Your objective: Where the string "agent" appears in a line of the material below, copy that line.

Records for this task:
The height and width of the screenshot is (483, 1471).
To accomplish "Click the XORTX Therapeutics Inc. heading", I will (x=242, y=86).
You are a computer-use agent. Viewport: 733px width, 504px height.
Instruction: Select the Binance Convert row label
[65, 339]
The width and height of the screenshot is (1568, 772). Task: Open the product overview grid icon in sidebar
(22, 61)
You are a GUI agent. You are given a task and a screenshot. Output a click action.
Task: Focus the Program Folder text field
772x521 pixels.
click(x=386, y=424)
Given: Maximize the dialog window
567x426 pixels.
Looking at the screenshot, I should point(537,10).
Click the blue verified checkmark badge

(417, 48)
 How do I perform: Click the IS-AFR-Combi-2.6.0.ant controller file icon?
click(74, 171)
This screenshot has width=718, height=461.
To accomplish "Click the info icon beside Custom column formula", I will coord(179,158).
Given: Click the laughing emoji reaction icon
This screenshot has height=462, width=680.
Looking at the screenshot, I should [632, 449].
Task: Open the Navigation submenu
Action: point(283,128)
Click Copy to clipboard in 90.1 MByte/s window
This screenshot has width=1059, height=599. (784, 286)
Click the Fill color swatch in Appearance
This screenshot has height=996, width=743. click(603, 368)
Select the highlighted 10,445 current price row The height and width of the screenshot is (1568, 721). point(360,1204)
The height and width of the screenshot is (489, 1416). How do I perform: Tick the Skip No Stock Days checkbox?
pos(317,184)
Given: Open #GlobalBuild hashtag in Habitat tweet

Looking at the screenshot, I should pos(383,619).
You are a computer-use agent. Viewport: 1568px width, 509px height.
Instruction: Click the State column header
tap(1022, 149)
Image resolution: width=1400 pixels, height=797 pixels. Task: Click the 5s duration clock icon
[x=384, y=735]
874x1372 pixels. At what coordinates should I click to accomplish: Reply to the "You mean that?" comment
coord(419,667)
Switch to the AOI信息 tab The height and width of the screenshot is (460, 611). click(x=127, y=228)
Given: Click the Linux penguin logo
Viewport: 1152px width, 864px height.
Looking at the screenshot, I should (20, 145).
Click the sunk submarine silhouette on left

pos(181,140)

Completed task:
You are a computer-use agent. Viewport: 733px width, 504px height.
You are a GUI agent. You are given a task and a screenshot. Output a click action.
You are a computer-use agent. Viewport: 1568px width, 509px height.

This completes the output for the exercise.